Schulversager-Quote kein Ruhmesblatt
Bertelsmann-Studie sieht ein Gerechtigkeitsproblem im deutschen Bildungssystem
- Vom Risikoschüler zum Schulabbrecher ohne Abschluss und „Loser“auf dem Ausbildungs- und Arbeitsmarkt: Für bundesweit 50 000 Jugendliche pro Jahr ist das eine so traurige wie realistische Perspektive. Mal abgesehen vom volkswirtschaftlichen Schaden durch quasi programmierte Arbeitslose: Deutschland hat auch ein Gerechtigkeitsproblem, wenn sein Bildungssystem nicht verhindert, dass so viele junge Leute „ganz ohne Schulabschluss unten rauspurzeln“, wie Bertelsmann-Stiftungsvorstand Jörg Dräger sagt.

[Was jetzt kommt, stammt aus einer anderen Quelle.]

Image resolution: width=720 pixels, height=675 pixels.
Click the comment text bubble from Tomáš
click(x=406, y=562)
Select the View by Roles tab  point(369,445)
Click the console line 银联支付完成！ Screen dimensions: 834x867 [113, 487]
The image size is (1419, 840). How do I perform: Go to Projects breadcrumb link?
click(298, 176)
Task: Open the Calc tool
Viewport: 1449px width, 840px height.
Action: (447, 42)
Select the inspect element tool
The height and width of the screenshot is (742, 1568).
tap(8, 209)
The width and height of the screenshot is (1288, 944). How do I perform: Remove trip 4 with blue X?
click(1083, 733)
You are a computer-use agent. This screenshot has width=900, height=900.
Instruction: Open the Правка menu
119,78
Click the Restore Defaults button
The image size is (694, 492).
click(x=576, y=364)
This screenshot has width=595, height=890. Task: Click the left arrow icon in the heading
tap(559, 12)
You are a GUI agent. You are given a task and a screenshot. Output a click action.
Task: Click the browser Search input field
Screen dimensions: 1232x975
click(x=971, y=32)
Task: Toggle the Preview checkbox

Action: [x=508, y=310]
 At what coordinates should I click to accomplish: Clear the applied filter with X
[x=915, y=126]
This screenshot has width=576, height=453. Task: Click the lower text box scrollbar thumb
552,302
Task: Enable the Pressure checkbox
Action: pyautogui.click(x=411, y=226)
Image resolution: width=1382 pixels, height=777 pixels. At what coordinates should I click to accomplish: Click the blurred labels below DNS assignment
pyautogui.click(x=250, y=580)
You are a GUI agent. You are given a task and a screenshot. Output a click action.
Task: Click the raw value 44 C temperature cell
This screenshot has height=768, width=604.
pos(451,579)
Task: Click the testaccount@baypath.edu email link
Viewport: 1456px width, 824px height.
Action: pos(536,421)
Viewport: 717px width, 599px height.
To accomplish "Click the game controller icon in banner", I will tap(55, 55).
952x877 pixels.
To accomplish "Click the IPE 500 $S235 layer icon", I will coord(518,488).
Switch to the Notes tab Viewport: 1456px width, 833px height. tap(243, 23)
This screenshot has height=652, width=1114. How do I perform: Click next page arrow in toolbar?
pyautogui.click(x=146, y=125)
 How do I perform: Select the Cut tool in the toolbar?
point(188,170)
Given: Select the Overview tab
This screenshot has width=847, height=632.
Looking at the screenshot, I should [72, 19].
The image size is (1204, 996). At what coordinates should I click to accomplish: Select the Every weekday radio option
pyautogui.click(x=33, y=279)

Unter anderem dieser ProblemKlientel widmet sich die am Mittwoch präsentierte Bildungsstudie „Chancenspiegel 2017“im Auftrag der Bertelsmann-Stiftung. Die Abbrecher-Quoten sind zwar besser als nach dem „PISA-Schock“vor 15 Jahren, aber sie werfen immer noch ein düsteres Licht auf den engen Zusammenhang von sozialer Herkunft und Bildungserfolg in Deutschland.
Sachsen-Anhalt als Schlusslicht
Manche Bundesländer müssen sich fragen lassen, ob sie genug getan haben für ihre oft aus schwierigen oder prekären Verhältnissen stammenden Risikoschüler mit mangelhaften Grundkenntnissen. In Sachsen-Anhalt (9,7 Prozent) und Berlin (9,2) ging nach den derzeit aktuellsten Daten 2014 fast jeder zehnte Jugendliche ohne Abschluss von der Schule. Bayern (4,5) und Baden-Württemberg (5,0) standen indes gut da.
In Schleswig-Holstein, als neuer Musterknabe der Bildungspolitik zuletzt gelobt, war die Quote mit 7,6 Prozent mittelmäßig. Hier könne sich ein Landesprogramm auszahlen, sagt der Jenaer Bildungsforscher Nils Berkemeyer. In Baden-Württemberg, über viele Jahre Spitze in puncto Bildungspolitik, zeigte die Leistungskurve zuletzt nach unten – zu viele hektische Reformen in kurzer Zeit, vermuten Schulentwicklungsexperten wie der Dortmunder Professor Wilfried Bos.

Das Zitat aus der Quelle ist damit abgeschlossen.